誤解して嫉妬したの、オレのせいにしないで欲しい。
これ以上嫉妬したくない。
「もう……一緒に住むのもイヤだ」
ぽつりと言った途端、涙がまたぼろっとこぼれた。
ホントは一緒にいたい。ずっと側にいたい。けど、一緒に住んでて辛くなるなら、一緒にいない方がいい。

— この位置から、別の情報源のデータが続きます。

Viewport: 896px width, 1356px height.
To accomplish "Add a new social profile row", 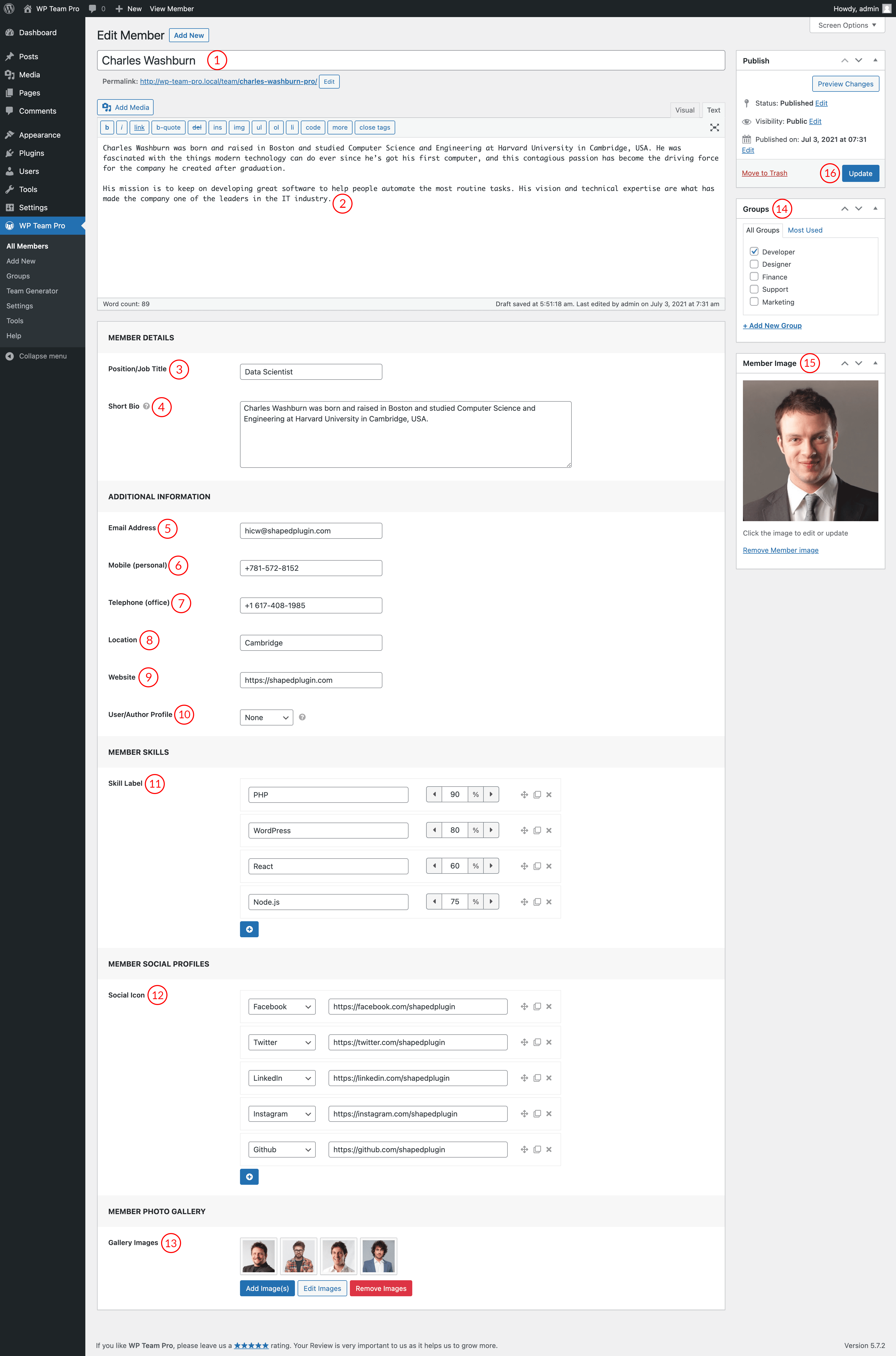I will pos(249,1176).
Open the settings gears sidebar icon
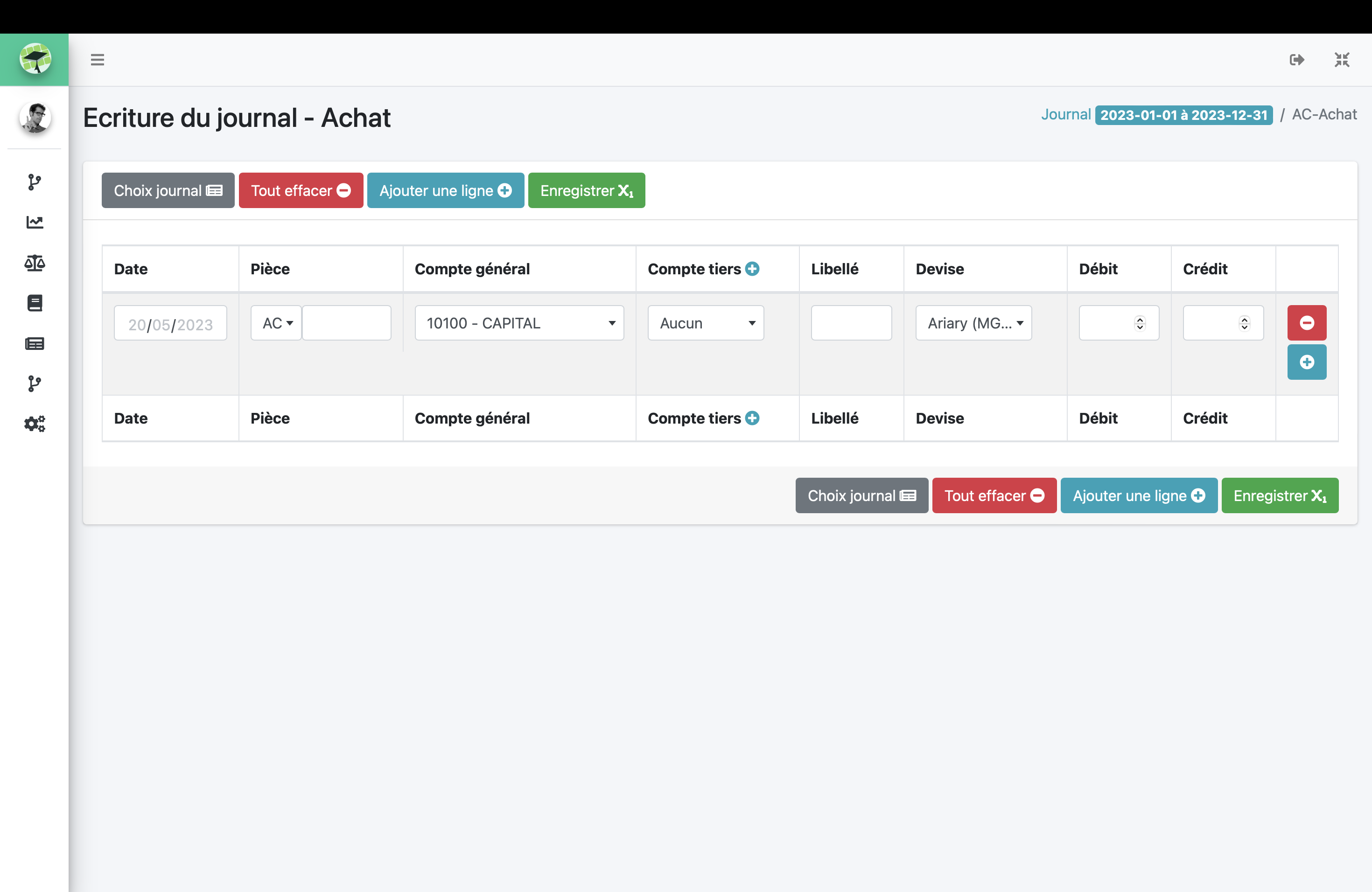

嫉妬を抱えて真っ黒になって、黙って泣くよりよっぽどいい。
「もう出てくから!」
八つ当たり半分で宣言し、純一君の前からダッと駆け出す。いきなり動いたせいでくらっと来たけど、気合を入れて我慢した。
「夏樹っ、待てっ」
純一君の大声が響き、追い駆けて来る気配を感じる。
ガイヤさんが何か言ってたけど、聞き取るだけの余裕はない。オレはただ、振り返るのが怖くて逃げて――。
「待っ……げはっ」
純一君の声に混じり、不穏な音が聞こえてハッとした。
とっさに振り向くと、彼がやや後ろでヒザを突いてうずくまってる。
水音と、時々混じるうめき声とで、何がどうなってるのかはすぐに分かった。
「ジュン!」
ガイヤさんが声を上げ、純一君の背中に触れる。オレがドキッとするのと同時に、彼がその手を振り払った。
「もう、触んな」
息を詰まらせながら、弱々しく彼女を拒絶する声。そんな純一君を見捨てて、ここから逃げられるハズもない。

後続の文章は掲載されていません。